- _Task objective_
Where a line below contains "topic", count it. Reply with the total only.

[Data records]
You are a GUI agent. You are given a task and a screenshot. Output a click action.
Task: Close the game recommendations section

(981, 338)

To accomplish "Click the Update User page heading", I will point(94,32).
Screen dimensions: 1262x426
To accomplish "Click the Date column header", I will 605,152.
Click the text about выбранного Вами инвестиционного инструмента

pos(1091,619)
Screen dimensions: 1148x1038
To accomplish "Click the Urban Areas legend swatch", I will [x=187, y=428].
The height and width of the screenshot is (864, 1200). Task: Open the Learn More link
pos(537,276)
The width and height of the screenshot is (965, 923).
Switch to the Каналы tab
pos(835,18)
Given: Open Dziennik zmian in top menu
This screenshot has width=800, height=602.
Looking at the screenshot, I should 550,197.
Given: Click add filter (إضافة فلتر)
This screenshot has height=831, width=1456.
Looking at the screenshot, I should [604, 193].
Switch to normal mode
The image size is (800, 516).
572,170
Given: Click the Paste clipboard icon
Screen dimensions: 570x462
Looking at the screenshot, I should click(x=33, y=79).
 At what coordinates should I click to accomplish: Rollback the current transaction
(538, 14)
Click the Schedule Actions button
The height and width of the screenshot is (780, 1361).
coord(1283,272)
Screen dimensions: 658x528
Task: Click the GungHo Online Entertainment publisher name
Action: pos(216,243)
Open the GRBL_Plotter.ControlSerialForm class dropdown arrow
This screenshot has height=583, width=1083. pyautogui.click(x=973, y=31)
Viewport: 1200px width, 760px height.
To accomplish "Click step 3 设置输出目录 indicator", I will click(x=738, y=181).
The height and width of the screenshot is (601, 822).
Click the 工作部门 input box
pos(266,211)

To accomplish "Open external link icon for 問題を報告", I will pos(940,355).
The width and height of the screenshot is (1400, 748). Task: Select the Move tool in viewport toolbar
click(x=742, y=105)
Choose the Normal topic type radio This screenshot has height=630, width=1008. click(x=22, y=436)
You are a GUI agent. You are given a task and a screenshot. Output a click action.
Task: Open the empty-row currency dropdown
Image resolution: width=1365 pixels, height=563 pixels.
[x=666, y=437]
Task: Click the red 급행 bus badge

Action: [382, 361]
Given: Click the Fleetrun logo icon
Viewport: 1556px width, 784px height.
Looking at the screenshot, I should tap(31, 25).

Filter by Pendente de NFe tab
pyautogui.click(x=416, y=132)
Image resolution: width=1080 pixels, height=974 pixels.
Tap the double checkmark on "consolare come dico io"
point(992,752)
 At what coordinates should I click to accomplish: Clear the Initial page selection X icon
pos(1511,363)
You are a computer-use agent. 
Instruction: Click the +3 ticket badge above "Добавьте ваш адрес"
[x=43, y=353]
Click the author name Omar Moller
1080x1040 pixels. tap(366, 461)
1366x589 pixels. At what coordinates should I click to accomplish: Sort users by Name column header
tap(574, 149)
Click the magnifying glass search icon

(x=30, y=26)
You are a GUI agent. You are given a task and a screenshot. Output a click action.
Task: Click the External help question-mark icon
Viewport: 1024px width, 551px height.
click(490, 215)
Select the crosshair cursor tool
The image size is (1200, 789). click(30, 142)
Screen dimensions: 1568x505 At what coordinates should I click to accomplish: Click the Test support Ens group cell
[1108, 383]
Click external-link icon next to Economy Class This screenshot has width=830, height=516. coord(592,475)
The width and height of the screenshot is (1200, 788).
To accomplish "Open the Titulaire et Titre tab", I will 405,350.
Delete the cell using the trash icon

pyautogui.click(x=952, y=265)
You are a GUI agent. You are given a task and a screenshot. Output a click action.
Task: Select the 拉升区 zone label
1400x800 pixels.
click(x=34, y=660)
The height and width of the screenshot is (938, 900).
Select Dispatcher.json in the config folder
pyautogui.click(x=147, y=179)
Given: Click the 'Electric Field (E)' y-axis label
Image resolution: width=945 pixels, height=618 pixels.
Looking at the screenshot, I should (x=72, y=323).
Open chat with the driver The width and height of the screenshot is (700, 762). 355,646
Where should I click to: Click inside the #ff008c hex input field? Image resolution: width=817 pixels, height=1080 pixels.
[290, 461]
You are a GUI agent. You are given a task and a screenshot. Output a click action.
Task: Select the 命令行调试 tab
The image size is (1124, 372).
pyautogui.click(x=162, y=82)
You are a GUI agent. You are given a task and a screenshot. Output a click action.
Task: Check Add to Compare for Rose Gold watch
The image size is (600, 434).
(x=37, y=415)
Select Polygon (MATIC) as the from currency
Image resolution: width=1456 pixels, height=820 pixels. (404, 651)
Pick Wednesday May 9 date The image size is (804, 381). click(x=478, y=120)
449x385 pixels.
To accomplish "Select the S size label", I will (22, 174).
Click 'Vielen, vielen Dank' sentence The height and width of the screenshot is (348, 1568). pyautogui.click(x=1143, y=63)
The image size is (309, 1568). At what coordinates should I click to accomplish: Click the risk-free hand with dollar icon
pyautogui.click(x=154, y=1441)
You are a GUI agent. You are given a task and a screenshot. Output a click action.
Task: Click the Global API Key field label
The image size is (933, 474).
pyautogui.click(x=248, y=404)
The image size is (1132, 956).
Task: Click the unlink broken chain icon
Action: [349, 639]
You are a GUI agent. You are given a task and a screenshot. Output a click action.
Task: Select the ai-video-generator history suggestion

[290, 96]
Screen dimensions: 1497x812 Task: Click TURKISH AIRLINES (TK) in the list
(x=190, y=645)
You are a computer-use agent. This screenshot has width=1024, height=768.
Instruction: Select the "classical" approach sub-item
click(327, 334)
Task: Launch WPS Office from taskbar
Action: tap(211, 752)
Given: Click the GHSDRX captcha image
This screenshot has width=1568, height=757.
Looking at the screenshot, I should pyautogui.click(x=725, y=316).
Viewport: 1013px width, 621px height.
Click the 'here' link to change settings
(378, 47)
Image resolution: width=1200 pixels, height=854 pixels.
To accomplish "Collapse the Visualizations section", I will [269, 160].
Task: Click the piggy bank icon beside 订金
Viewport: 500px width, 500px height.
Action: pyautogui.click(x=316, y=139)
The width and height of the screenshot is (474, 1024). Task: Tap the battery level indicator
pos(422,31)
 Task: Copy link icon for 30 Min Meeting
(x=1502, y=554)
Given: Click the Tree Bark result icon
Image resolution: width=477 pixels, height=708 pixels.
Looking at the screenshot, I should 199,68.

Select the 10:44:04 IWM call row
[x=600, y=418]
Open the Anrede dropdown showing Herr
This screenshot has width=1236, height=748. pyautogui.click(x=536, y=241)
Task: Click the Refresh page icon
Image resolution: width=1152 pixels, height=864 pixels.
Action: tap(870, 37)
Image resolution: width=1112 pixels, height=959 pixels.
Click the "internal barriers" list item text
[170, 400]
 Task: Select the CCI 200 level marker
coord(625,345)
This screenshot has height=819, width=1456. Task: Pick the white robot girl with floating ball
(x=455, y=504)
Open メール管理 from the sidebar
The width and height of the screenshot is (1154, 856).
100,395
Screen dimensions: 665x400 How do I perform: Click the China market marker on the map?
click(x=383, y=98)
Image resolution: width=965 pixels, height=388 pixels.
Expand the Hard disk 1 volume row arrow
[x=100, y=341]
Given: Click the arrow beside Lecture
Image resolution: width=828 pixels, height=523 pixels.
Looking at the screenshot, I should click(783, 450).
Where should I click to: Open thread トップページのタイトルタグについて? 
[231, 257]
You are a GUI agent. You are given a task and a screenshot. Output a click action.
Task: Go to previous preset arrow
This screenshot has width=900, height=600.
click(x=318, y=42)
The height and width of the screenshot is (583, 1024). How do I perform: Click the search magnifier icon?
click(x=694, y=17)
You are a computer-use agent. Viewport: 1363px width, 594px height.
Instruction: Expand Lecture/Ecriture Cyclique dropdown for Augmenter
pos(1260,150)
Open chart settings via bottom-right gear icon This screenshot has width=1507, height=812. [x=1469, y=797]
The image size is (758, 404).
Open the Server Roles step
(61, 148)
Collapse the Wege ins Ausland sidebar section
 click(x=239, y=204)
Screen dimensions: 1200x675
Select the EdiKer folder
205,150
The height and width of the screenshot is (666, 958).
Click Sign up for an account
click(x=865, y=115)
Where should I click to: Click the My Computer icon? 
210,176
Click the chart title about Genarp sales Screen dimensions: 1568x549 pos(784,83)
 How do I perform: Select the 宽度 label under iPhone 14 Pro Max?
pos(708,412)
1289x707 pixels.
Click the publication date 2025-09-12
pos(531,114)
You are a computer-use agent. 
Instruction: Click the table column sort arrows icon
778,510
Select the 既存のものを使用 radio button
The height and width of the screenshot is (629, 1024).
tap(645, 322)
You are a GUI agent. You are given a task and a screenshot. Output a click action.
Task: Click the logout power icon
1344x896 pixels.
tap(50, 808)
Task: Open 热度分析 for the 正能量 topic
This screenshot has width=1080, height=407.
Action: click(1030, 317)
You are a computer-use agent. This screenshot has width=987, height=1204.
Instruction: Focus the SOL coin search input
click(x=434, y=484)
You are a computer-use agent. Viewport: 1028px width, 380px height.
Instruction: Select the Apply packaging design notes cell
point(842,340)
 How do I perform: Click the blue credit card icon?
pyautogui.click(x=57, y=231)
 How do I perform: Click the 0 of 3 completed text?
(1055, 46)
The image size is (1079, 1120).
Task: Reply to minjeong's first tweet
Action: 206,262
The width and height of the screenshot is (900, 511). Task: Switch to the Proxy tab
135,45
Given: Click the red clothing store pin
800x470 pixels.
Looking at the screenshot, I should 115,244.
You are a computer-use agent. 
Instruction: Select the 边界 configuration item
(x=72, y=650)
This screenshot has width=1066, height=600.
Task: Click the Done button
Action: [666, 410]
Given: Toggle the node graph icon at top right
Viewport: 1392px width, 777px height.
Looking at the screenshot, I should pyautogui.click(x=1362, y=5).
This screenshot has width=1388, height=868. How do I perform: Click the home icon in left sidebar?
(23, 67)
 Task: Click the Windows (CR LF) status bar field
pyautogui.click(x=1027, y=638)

- _Answer section_
2